[Extrait du document]
○ ○ ○ ○ ○ ○ ○

QUATRE ANS APRÈS TWO LOVERS, JAMES GRAY VIENT DE METTRE LA DERNIÈRE MAIN À LOWLIFE, SON CINQUIÈME OPUS, SITUÉ DANS LE NEW YORK DES ANNÉES 20. JURÉ AU FESTIVAL DE MARRAKECH, IL EN A PROFITÉ POUR LEVER UN COIN DU VOILE SUR L’UN DES FILMS LES PLUS ATTENDUS DE 2013.

Des films, des pointures et la possibilité de la douceur: voilà une douzaine d’années maintenant que Marrakech dispense ses charmes généreux auprès des cinéphiles. Aux découvertes –Rhino Season de Bahman Ghobadi, A Hijacking de Tobias Lind-holm ou Una Noche de Lucy Mulloy, comptent parmi celles de 2012-, le festival ajoute la présence d’invités de prestige, qu’ils soient l’objet d’hommages, comme Isabelle Huppert ou Zhang Yimou, venus dispenser une leçon de cinéma (on lira par ailleurs des extraits de celle de Darren Aronofsky), voire encore jurés, l’aréopage conduit cette année par John Boorman comptant notamment en son sein Gemma Arterton, Sharmila Tagore ou Lambert Wilson; du beau monde, en tout état de cause. C’est également au titre de membre du jury que James Gray avait fait le déplacement du sud marocain. On ne présente plus le cinéaste new-yorkais, auteur de quatre films à peine en 18 ans -mais quels films!- qui, de Little Odessa à Two Lovers en passant par The Yards et We Own the Night, ont imposé une vision singulière de l’Amérique, tout en sondant l’âme humaine comme peu d’autres -de quoi en faire l’héritier objectif d’un Francis Ford Coppola.

○ ○ ○ ○ ○ ○ ○

Poursuivez l'article ci-dessus sur James Gray au festival de Marrakech, en reprenant juste après sa dernière phrase.

[Données enregistrées]
○ ○ ○ ○ ○ ○ ○

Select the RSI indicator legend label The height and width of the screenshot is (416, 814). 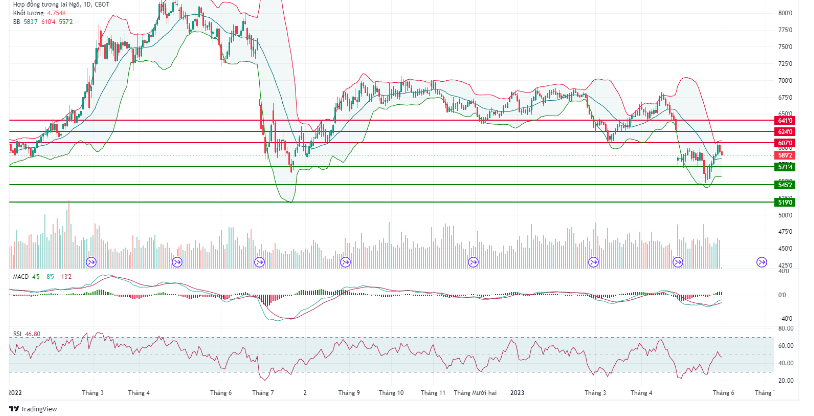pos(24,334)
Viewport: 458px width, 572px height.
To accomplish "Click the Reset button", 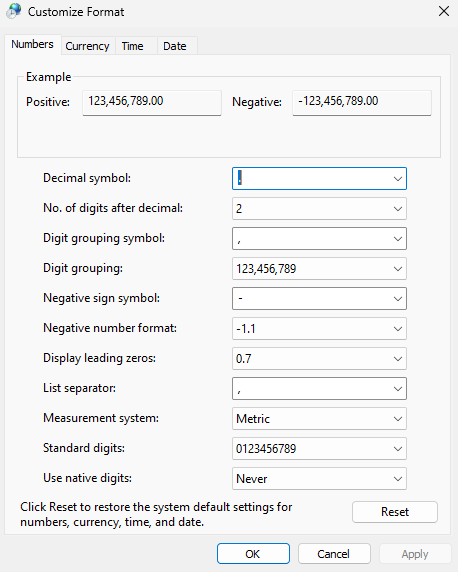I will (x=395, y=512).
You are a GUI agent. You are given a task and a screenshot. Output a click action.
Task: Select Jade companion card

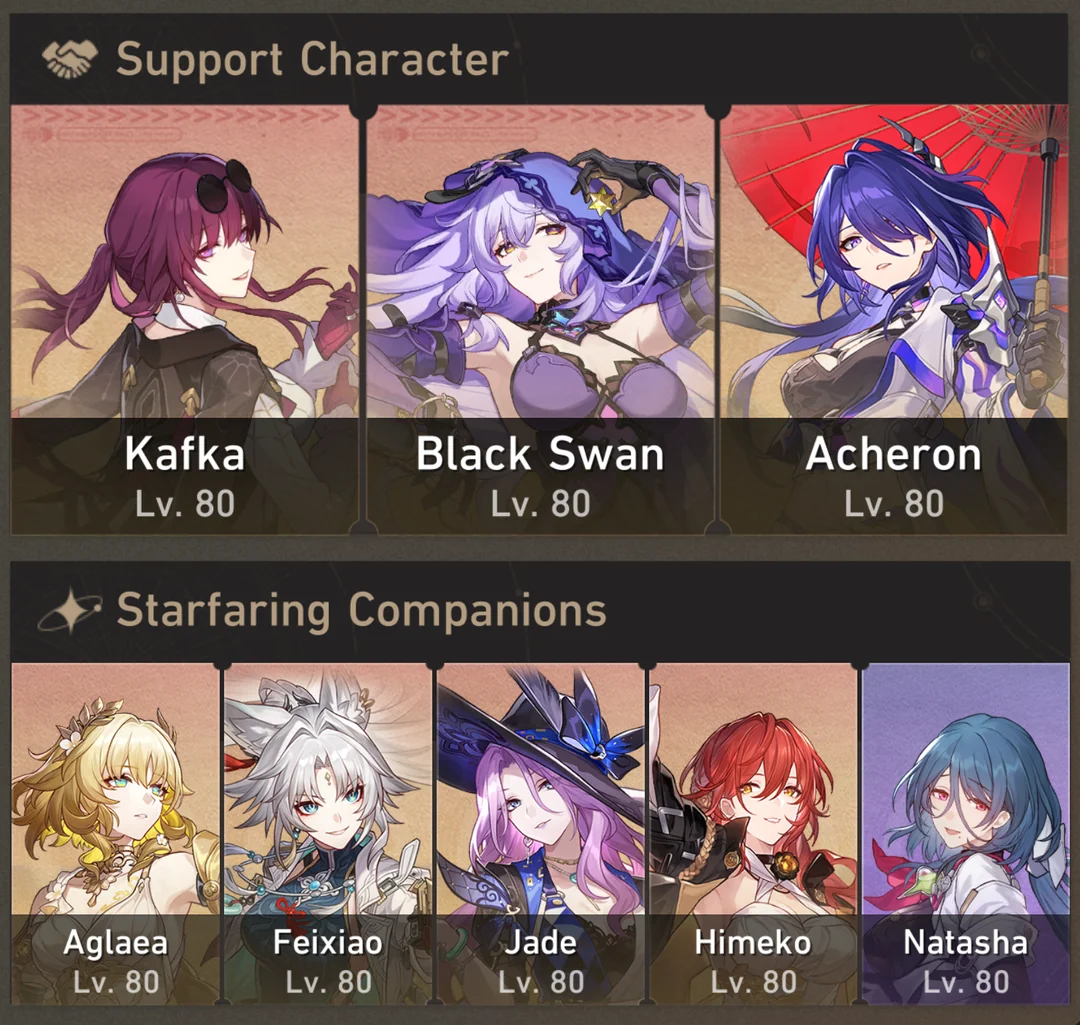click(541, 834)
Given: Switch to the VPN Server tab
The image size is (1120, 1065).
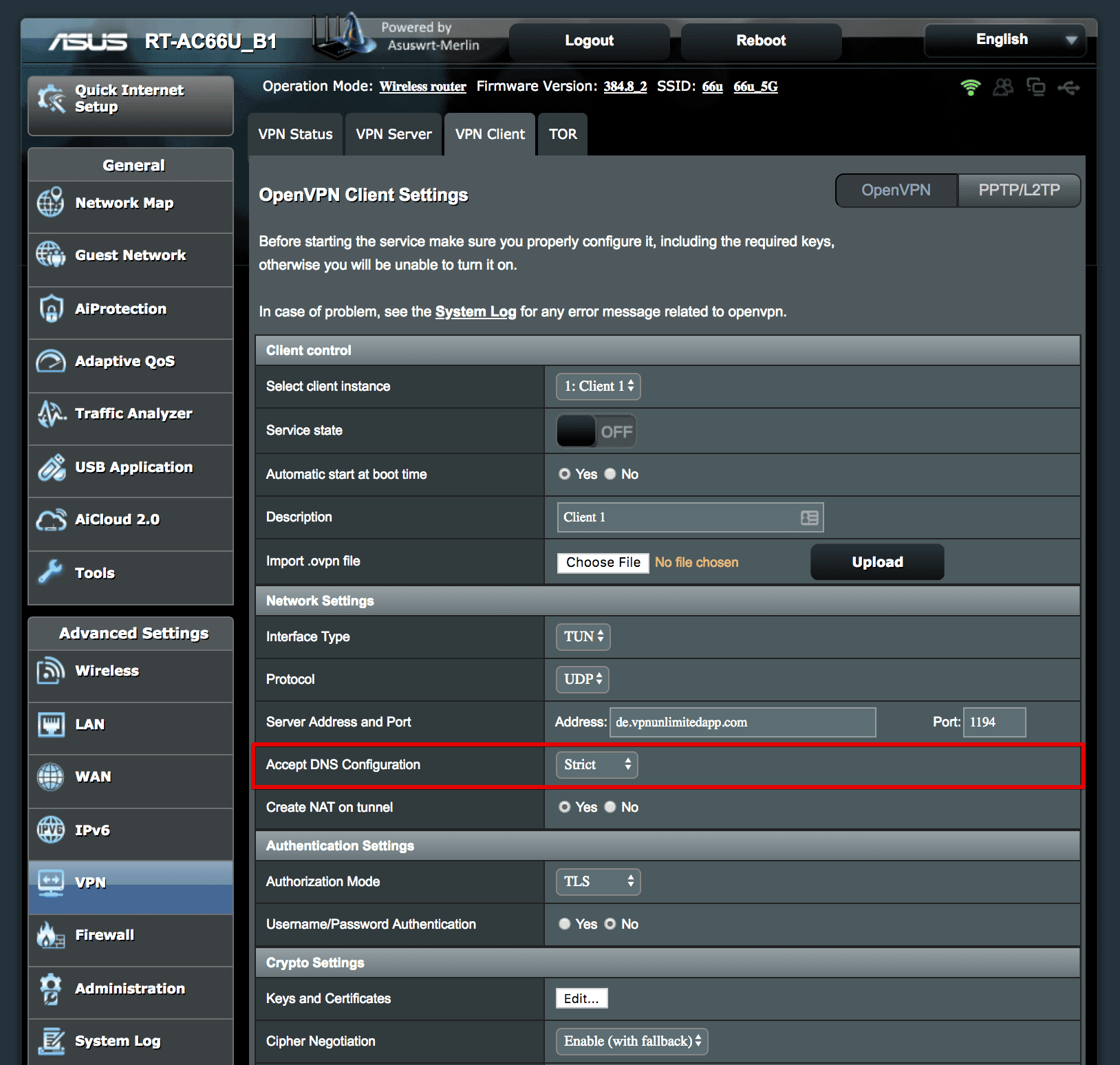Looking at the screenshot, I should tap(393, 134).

○ ○ ○ ○ ○ ○ ○

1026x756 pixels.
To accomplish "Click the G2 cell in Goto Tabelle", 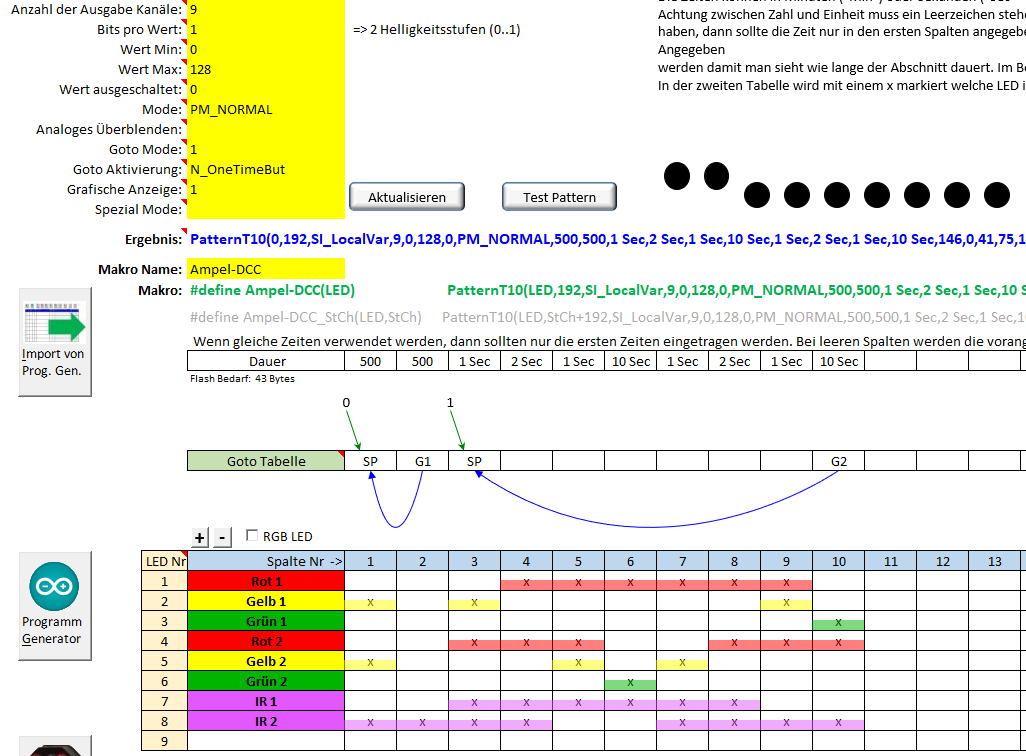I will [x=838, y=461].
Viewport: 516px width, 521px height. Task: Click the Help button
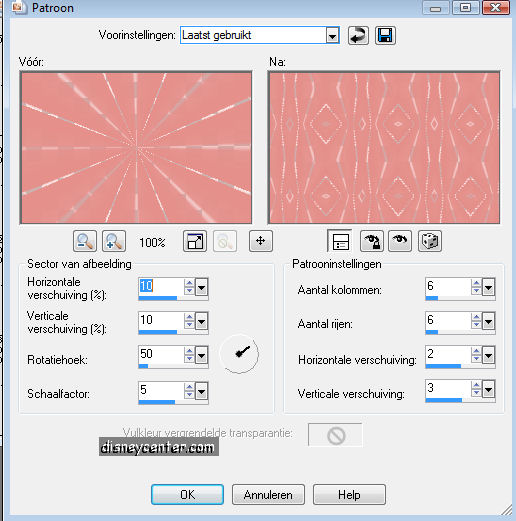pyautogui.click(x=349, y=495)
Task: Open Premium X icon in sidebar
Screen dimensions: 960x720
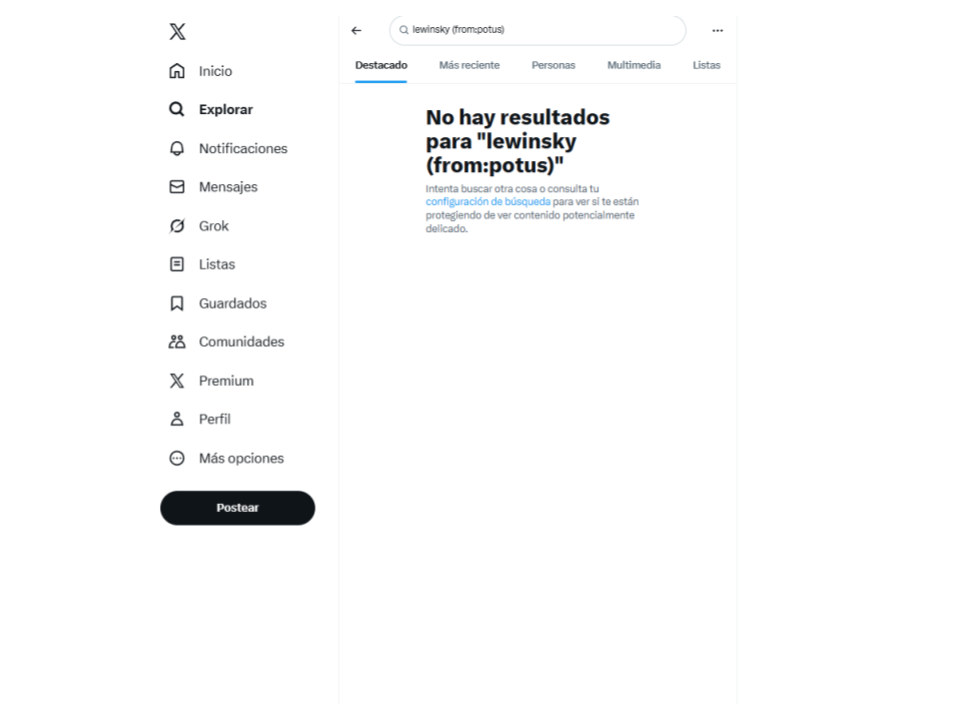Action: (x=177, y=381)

○ ○ ○ ○ ○ ○ ○

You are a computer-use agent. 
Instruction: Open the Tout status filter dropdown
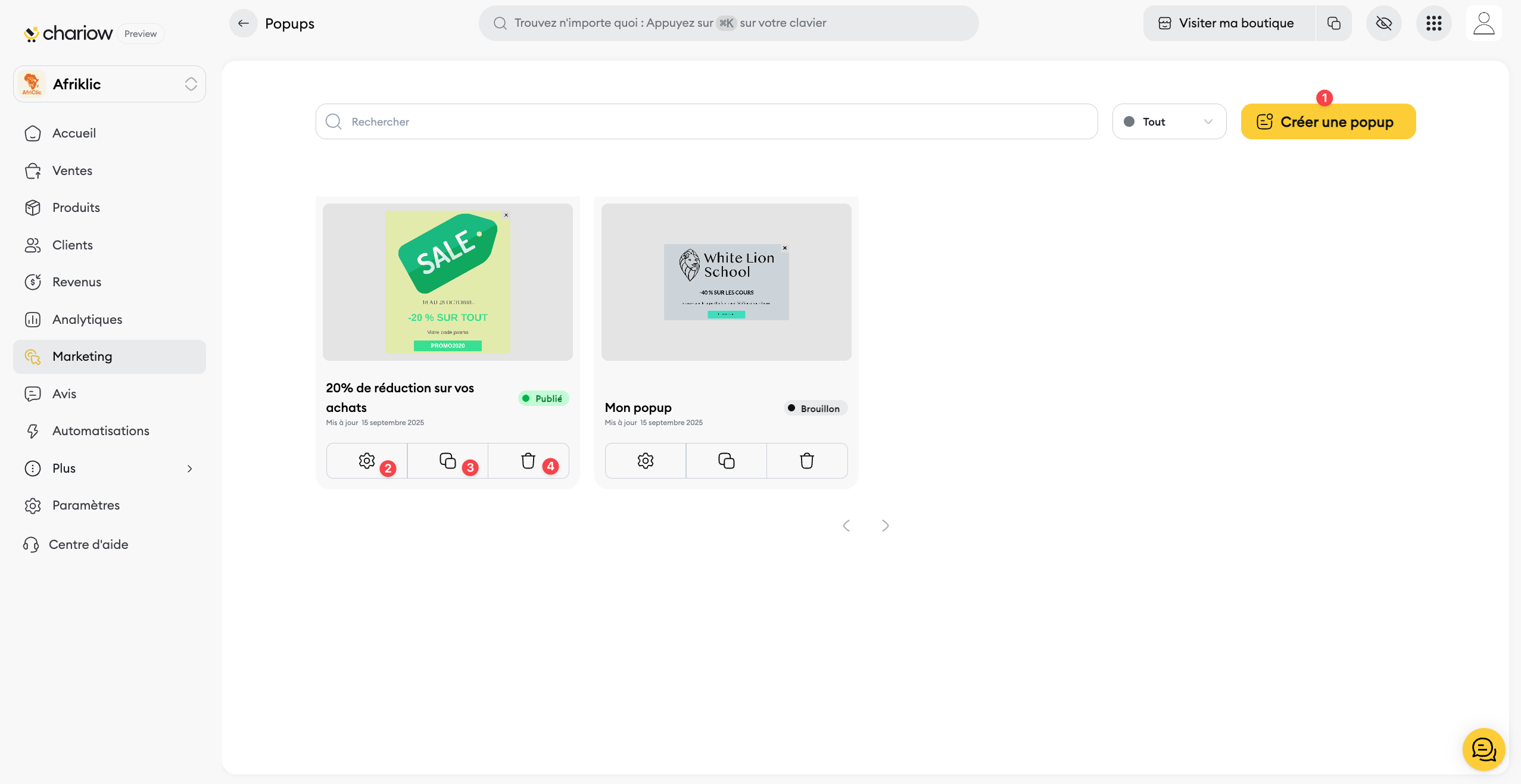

○ ○ ○ ○ ○ ○ ○

[Réponse attendue]
Retour à Ellis Island

Après quatre ans de silence, et notamment une tentative avortée d’adapter The Lost City of Z de David Grann, Gray vient de terminer son cinquième long métrage, dont c’est peu de dire qu’il est fort attendu. Si le site de référence Imdb parle de The Nightingale, c’est sous le titre Lowlife qu’il devrait sortir sur les écrans courant 2013, encore que la question soit toujours pendante. James Gray s’y aventure en territoire inédit, puisque le film a pour cadre le New York des années 20, et raconte le drame de Ewa, une jeune femme qui, à peine débarquée à Ellis Island de sa Pologne natale, est séparée de sa soeur. Et va se retrouver plongée dans les bas-fonds de Manhattan, ballottée entre deux hommes, un souteneur et un magicien, Marion Cotillard, Joaquin Phoenix et Jérémie Renner composant ce trio insolite. « Tout a commencé lorsque mon frère et moi avons retrouvé de vieilles diapositives prises par mon père pendant les années 70, explique James Gray, installé dans un salon de la Mamounia. Certaines de ces photos avaient été prises alors que nous nous étions rendus à Ellis Island. Si celle-ci est aujourd’hui devenue une sorte de musée de l’immigration et que tout y a été restauré, à l’époque, en 1976, rien n’avait changé depuis sa fermeture, des dizaines d’années plus tôt. A tel point qu’il y avait encore des formulaires d’immigration qui traînaient sur le sol, comme si des fantômes étaient restés là.  » Et James Gray de se remémorer son grand-père qui, arrivé aux Etats-Unis par Ellis Island en 1923, éclatera en sanglots à la vision de ce spectacle quelque 50 ans plus tard.

Troublé, le réalisateur commence à se documenter sur le sujet, jusqu’à tomber sur une histoire qui accroche son attention, autour de femmes débarquées seules à Ellis Island ou dont les familles avaient été séparées, et contraintes à divers expédients pour pouvoir entamer leur aventure américaine. « Je n’avais jamais vu cette histoire au cinéma. Des ancêtres directs de 40 % de la population des Etats-Unis sont passés par Ellis Island, mais cet endroit ne figure que dans une poignée de films: il y a la scène d’ouverture du deuxième volet du Parrain, de Francis Ford Coppola, et la fin de America America de Kazan, et c’est pour ainsi dire tout. A force de recherches, cette histoire a gagné en richesse: elle est devenue une sorte d’histoire d’amour sur arrière-plan historique dans laquelle je pouvais me retrouver. » Et pour cause, puisqu’on retrouve encore là quelques-uns des thèmes qui irriguent le cinéma de James Gray, un auteur dont l’oeuvre vibre au rythme de conflits familiaux larvés, tout en faisant de ses protagonistes les outsiders d’un monde qui leur échappe.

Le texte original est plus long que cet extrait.